Filter the records for "Click" and keep each line that has it.

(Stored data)
================================
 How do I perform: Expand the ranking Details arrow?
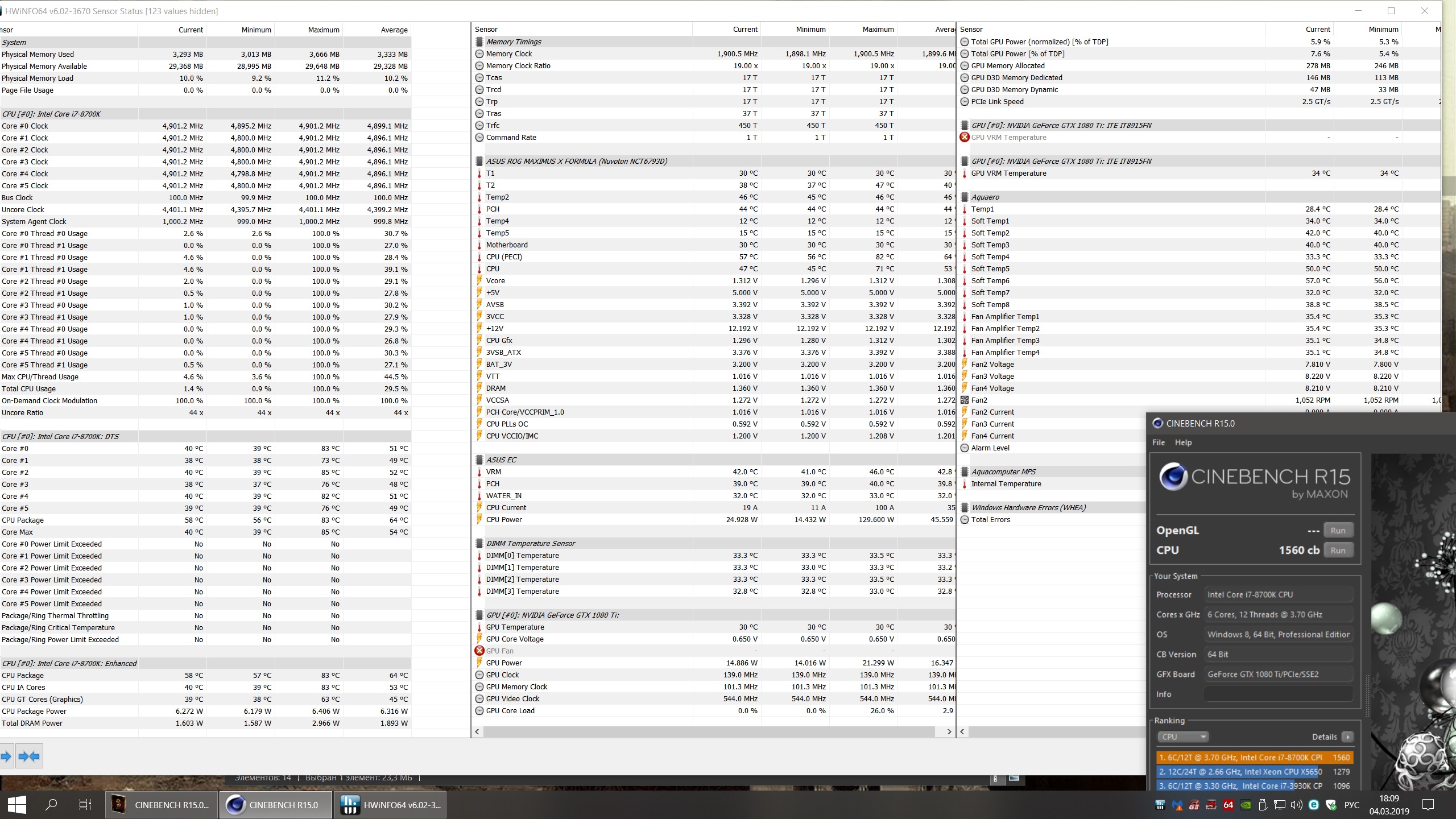tap(1347, 737)
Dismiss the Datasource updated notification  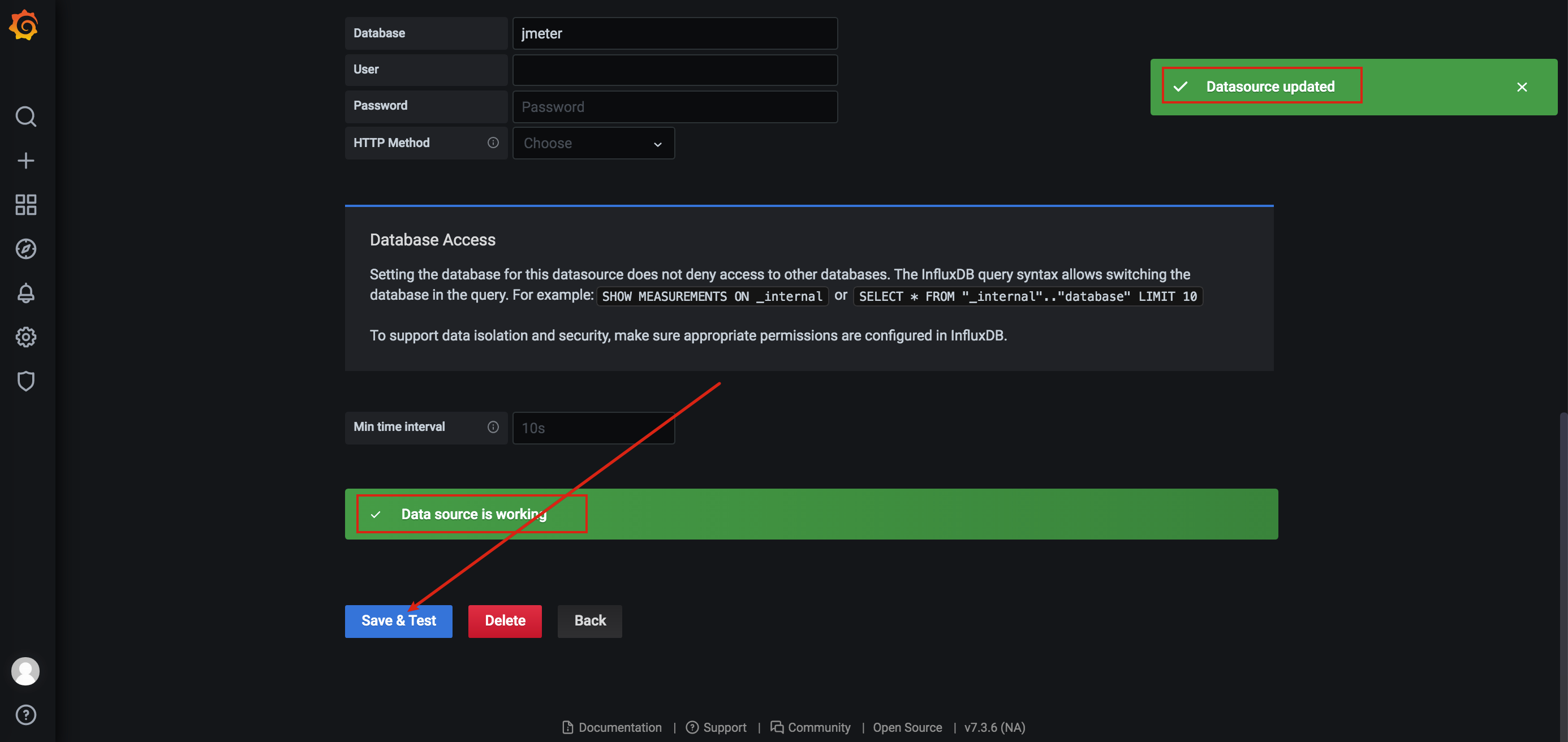point(1521,87)
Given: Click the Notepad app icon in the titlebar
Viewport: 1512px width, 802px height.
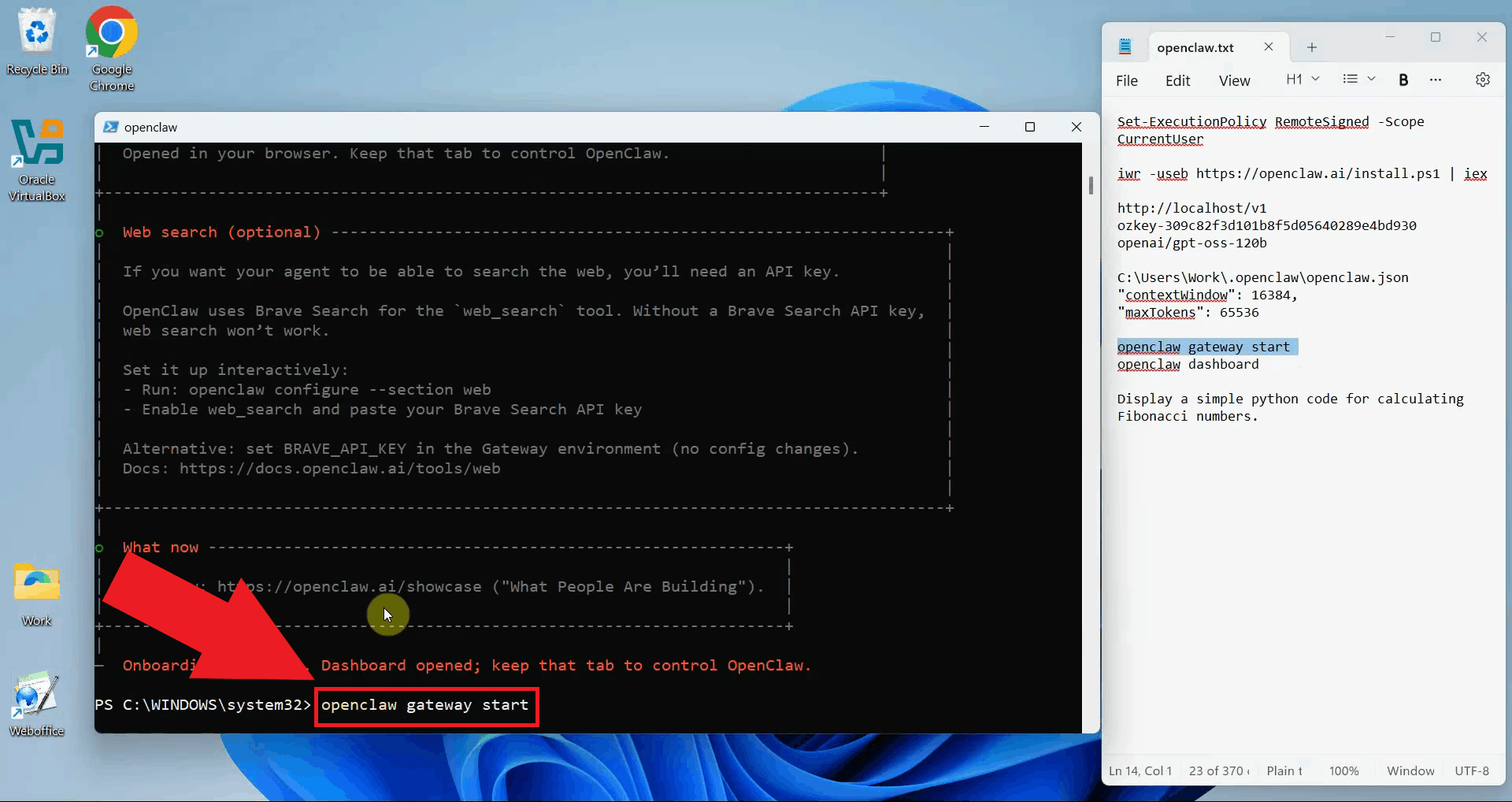Looking at the screenshot, I should point(1125,46).
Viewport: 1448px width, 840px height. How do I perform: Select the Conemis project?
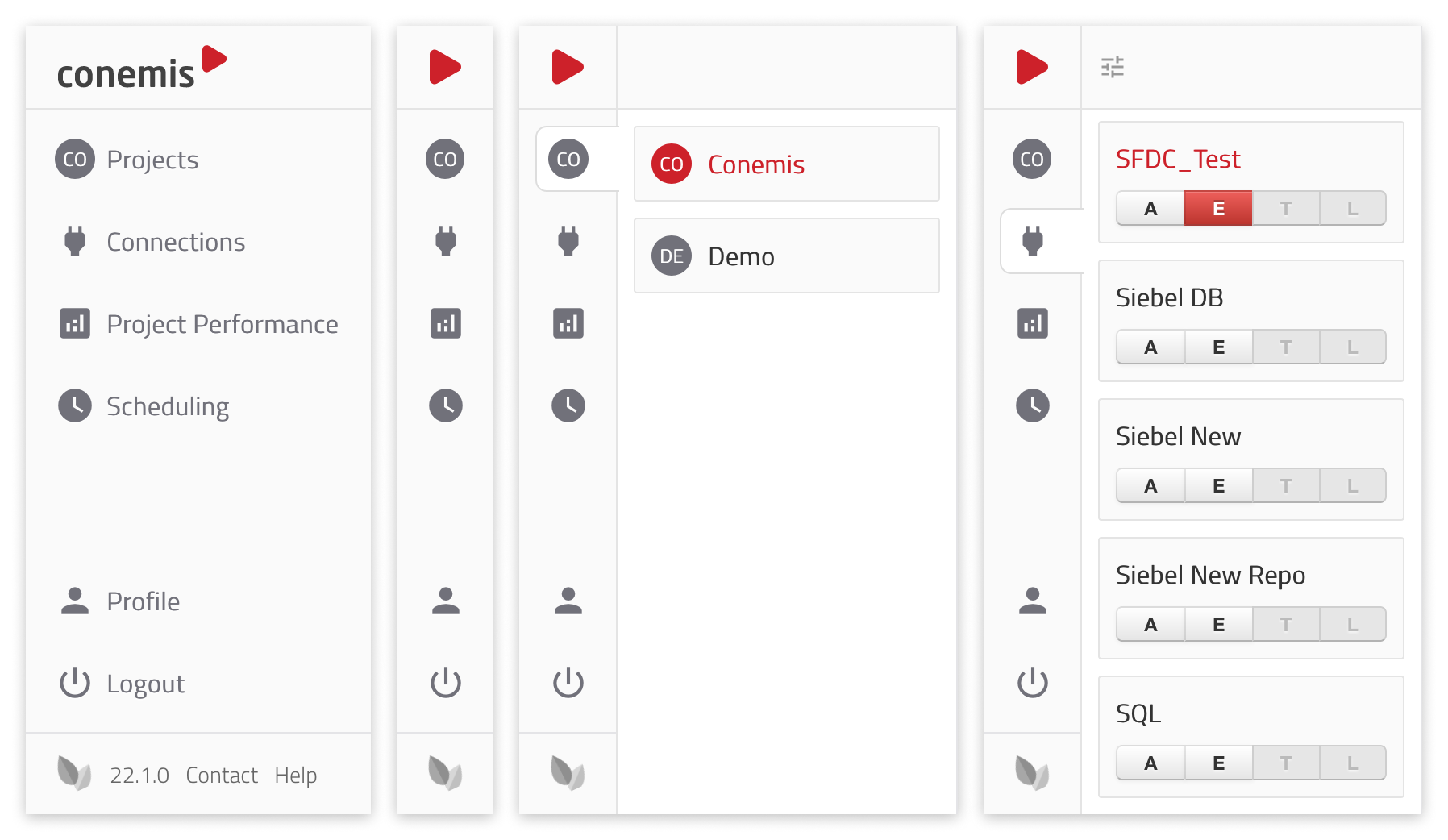tap(786, 164)
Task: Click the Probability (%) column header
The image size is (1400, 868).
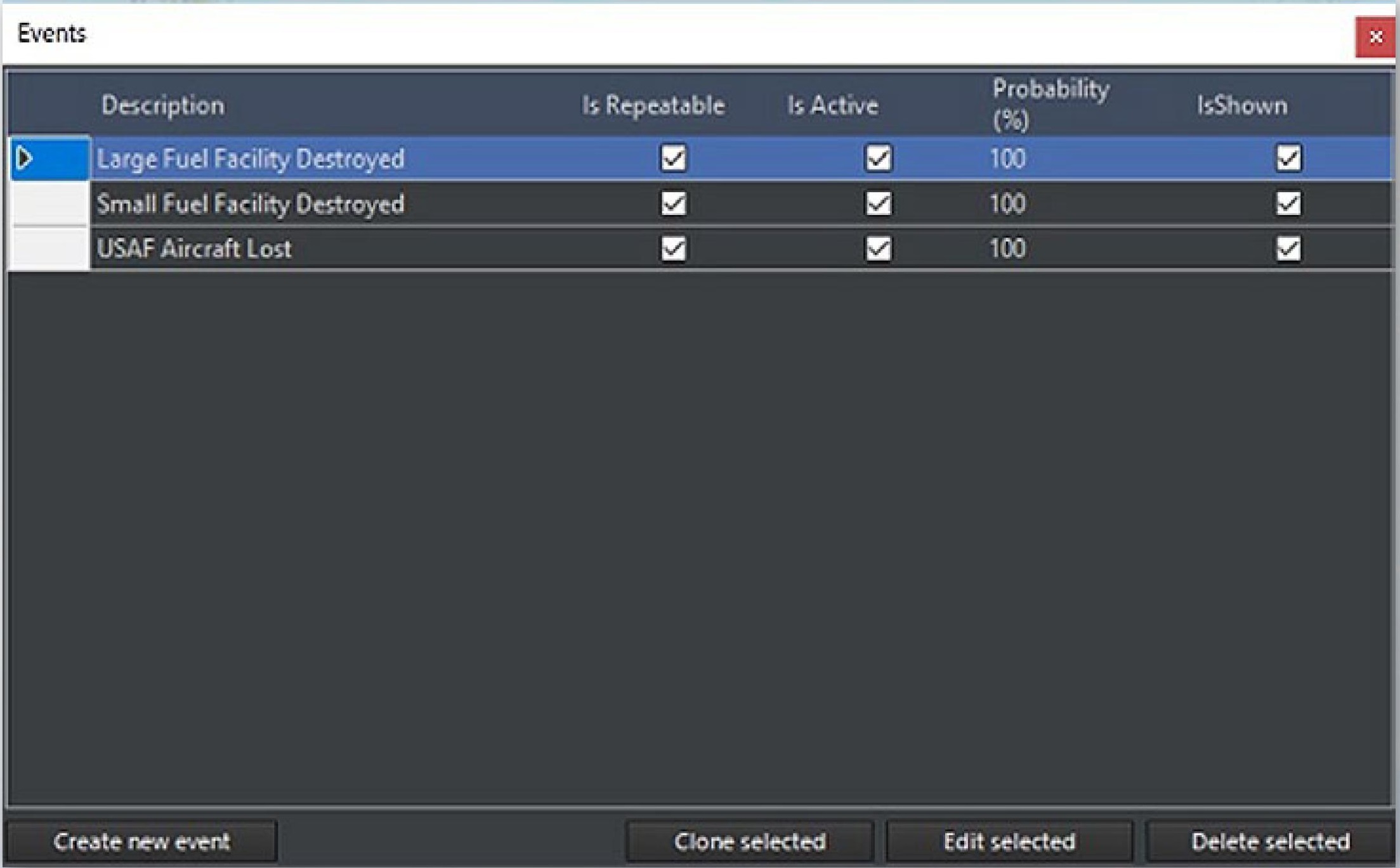Action: coord(1050,105)
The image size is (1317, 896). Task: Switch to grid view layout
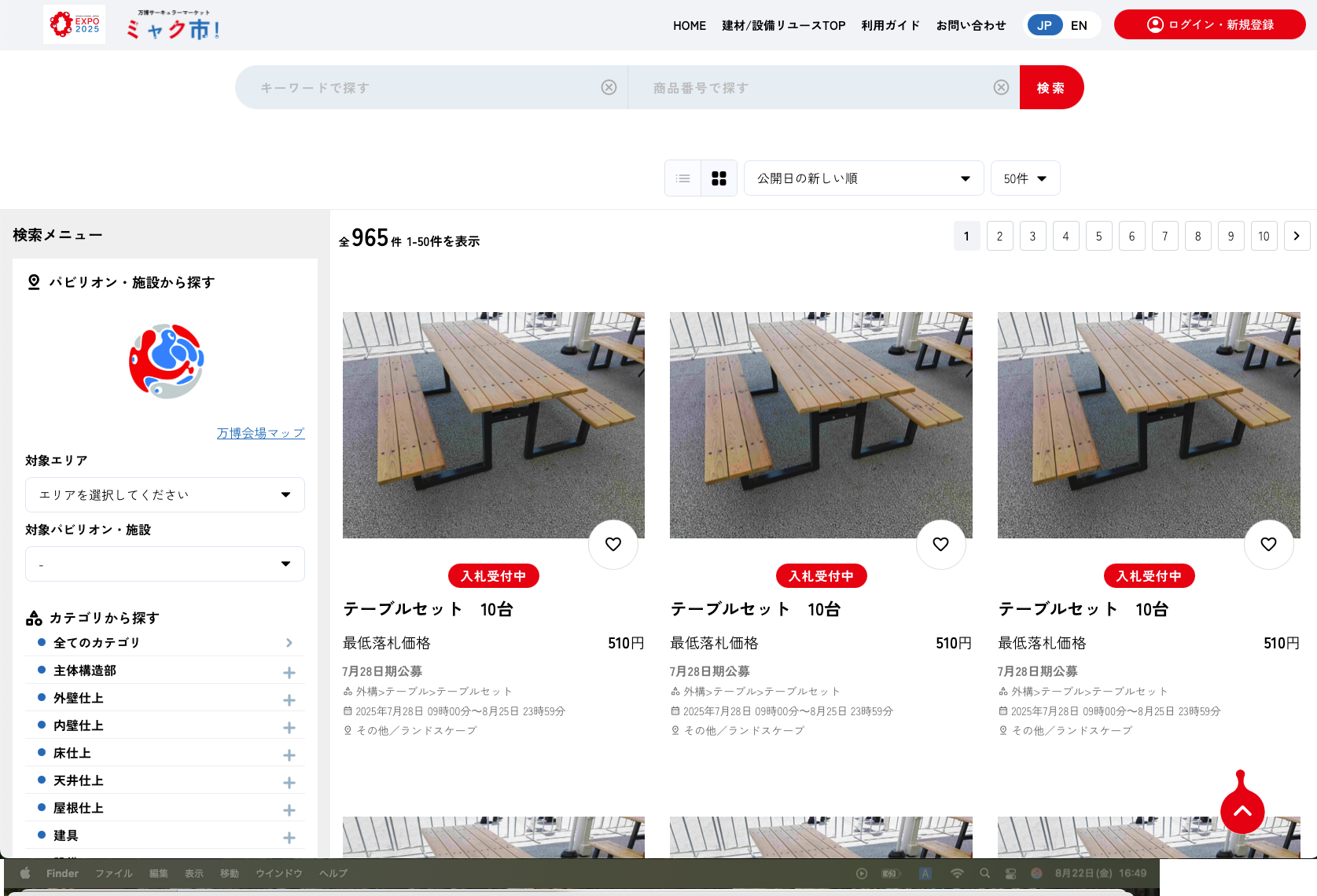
================================
Written answer »
Given: Click the Notepad app icon in the titlebar
Task: Click the Probability (%) column header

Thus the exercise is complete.